The type of wire you connect depends on your application. If you
plan to install them as smaller (and brighter) replacements for lights currently
in your locomotives, and you expect the locomotive shells may be removed
regularly for mechanism cleaning, etc., you may want to consider using a
multi-stranded wire (about #30 or so) for flexibility in case you need to move
things around a bit.
If your application is as a light source in
a structure, solid conductor wires like our N5030 #30 red, black, or white are
excellent choices. They're
inexpensive at $3.95 and are on handy 50 ft. spools.
If your plan
is to make flood lights or some type of lighting that will use tubing (like our
.018" tubing) for conduit, you'll definitely want to use insulated magnet wire.
Or, if in your plans you want to hide the wires totally from view (in cracks or
grooves in structures), magnet wire's the choice. Four of our
insulated magnet wires will fit through a hole made with a #80 drill. This
stuff's easy to hide.
Whatever the choice, one rule to remember:
Always pre-tin the wire and make sure that your solder has a flux core or
that you're using a small amount of liquid flux. This ensures that the amount of
time required for your soldering tip to be on the LED's solder pad to make a
good joint is going to be the absolute minimum. The two easiest ways to kill an
LED are: excess heat from soldering and excess voltage (or current). With good
soldering practices and protection from excessive current, these LEDs will
easily last 50 times as long as an incandescent bulb, give off much more light
and virtually no heat. What a deal!
Regardless of the type of wire you're going to use there are
several things that will aid in your success in working with these LEDs.
Good optical magnification (Optivisor, etc.)
Bright lighting that's position adjustable.
Comfortable work area so you
can sit upright with your arms relaxed while soldering (helps prevent the shakes
Good magnification (really important)
A tool for holding small parts delicately but firmly. We
recommend our NT301 LED/wire
Holding Tool, it is designed specifically for this process and is not
Small, low wattage (we recommend
our 12 watt) soldering iron
with needle tip or small chisel tip. Alternately, a temperature controlled
soldering station (much more expensive but hard to beat).
Low-temperature wire solder with a rosin flux (not acid flux) core. Our
2% silver solder in the handy dispenser) is an excellent choice.

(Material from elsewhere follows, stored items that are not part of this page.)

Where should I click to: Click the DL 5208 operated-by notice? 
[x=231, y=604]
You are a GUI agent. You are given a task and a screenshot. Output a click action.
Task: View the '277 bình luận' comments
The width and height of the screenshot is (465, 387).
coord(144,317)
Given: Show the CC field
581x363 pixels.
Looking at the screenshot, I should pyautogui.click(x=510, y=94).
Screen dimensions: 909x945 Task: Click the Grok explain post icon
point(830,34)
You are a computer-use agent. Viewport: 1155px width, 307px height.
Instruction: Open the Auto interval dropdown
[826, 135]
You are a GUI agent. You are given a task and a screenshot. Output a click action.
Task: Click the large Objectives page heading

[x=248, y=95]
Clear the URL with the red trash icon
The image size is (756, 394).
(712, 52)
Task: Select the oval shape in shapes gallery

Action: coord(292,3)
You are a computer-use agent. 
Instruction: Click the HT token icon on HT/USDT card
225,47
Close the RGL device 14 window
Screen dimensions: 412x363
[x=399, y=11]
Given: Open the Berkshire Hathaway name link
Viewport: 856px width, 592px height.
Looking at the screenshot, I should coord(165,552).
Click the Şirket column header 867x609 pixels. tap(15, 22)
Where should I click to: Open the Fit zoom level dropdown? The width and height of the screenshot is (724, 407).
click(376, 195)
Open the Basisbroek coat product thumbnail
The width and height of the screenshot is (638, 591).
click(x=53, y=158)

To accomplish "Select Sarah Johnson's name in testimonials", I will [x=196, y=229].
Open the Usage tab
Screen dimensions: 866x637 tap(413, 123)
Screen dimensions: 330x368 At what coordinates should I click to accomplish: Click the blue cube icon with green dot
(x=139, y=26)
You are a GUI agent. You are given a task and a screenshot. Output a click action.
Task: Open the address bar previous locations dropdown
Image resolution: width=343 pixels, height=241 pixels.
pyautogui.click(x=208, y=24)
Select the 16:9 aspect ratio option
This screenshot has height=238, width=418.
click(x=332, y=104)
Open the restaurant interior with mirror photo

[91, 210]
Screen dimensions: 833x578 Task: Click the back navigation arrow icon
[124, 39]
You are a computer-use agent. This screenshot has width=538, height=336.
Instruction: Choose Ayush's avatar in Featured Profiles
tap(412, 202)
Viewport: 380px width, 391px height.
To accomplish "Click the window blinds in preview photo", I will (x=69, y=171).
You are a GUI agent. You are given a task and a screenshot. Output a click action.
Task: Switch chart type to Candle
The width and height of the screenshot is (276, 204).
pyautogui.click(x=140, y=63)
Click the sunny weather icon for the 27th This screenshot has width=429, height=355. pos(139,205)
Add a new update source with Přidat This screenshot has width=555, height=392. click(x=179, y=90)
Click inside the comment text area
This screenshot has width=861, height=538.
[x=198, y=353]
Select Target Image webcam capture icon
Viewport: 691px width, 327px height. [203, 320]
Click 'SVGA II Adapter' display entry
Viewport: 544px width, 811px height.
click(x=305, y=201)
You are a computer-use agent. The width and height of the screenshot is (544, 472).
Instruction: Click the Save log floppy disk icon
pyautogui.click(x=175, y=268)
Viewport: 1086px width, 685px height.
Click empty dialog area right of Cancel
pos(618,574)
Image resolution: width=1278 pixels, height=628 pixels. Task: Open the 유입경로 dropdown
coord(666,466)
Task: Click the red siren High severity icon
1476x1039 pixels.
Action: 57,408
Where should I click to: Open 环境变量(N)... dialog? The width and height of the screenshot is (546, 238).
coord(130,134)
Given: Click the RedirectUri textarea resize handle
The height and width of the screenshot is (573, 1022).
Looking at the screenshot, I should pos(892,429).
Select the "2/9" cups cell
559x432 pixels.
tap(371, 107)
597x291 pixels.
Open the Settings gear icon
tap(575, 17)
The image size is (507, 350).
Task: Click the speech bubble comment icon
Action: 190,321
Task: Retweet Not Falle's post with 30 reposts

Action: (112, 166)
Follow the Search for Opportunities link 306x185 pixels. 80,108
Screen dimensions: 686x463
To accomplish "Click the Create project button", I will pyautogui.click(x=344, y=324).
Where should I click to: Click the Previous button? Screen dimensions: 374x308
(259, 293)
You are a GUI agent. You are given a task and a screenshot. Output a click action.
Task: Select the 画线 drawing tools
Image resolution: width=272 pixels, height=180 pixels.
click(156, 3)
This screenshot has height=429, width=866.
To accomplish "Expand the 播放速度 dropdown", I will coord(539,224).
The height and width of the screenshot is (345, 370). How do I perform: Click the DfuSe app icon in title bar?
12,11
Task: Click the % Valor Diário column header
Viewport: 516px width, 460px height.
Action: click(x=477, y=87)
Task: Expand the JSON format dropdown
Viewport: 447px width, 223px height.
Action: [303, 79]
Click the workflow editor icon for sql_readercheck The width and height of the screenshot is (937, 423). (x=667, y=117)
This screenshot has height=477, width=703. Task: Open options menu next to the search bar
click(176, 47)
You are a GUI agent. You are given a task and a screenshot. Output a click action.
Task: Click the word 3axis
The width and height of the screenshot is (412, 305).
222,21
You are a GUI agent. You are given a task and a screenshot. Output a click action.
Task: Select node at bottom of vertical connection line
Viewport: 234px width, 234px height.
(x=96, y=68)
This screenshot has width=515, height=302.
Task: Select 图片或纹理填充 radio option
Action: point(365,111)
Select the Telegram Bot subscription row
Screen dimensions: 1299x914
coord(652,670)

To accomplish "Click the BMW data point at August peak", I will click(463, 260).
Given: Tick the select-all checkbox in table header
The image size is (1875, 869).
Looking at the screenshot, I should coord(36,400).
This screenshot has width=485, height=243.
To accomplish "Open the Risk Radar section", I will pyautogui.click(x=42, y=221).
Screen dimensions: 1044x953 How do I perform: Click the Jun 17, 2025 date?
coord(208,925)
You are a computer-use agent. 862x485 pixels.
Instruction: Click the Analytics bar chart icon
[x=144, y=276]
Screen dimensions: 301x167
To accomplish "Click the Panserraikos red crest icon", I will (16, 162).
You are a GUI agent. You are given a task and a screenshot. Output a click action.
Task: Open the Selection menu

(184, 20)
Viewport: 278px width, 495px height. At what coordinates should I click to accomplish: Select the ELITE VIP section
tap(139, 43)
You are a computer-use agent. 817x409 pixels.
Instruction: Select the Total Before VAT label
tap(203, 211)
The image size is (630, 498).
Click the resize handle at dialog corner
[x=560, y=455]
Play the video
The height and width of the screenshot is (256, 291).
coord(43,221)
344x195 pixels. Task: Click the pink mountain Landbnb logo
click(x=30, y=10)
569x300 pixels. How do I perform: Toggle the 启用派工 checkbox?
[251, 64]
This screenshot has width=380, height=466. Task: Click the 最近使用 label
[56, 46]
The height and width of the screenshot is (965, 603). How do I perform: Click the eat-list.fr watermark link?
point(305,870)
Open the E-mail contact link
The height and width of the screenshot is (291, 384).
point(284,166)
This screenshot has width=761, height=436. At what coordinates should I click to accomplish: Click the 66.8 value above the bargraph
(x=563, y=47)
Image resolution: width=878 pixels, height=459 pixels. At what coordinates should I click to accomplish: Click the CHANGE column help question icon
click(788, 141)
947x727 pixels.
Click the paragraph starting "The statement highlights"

Alternately, Kester
63/37 or most silver-bearing low temperature solders will work.
To aid the speedy and smooth flow of solder and thereby minimize
the heat the LED is subjected to, you will find that a small amount of liquid
flux, applied with a tiny brush (or toothpick) applicator will be very helpful.
Select a flux that is easy to clean. GC Electronics' #10-200 is an excellent
choice. Only a very tiny amount is required.
Simple test fixture (9 volt battery, an appropriate resistor, and
clip leads) to test every wired LED prior to installation. All of
our LEDs are pre-tested but you'll want to make sure you didn't zap one during
soldering. It's better to know this prior to installation than after. Our N8021
LED tester works great for this.
Good magnification (yes, we know...)
We'll focus on wiring our LEDs using magnet wire. We feel that
once you've got this technique down, it can be applied, in general, to the other
types of wire we mentioned earlier.
Pre-cut your wire
longer than you think you'll be needing and tin/strip both ends of each
wire. Even if you plan on putting this wire inside our .018" tubing and will
probably have to snip off that tinned end. The reasoning here is that while
you're setup to tin/strip, you'll probably be doing more than one wire and it's
easy to do both ends at that time. This will facilitate easy testing of your
wired LEDs. Test every one. The wire stripping & tinning procedure
is covered in detail here. The wire can be found
at the top of our web page titled Lighting Accessories.
Our LEDs are packaged
in a black conductive plastic carrier strip. This strip contains pockets, or
cavities that contain the individual LEDs and are held in place by a clear
plastic cover-strip that can be pealed back to remove the LEDs. The reason that
the carrier strip is conductive is that the LEDs are
STATIC ELECTRICALLY SENSITIVE DEVICES. Therefore, before removal or
handling of the LEDs, precautions to prevent static discharge should be taken
(good grounding, anti-static mat or wrist strap, etc). Please review the
packaging and handling procedure here.
Holding of the 2x3
LEDs for soldering and holding the wires in accurate position is the essential
part of the wiring process. After much experimenting, we have developed a tool (NT301)
that does the job easily. It greatly simplifies the wiring process by holding
both the LED and wire allowing you to have both hands free to
make your solder connection. Shown below is a wired 2x3 LED with the anode (+)
wire being held by the padded spring clip at the left. This tool works very well
for all of our LEDs including our tiny Nanos.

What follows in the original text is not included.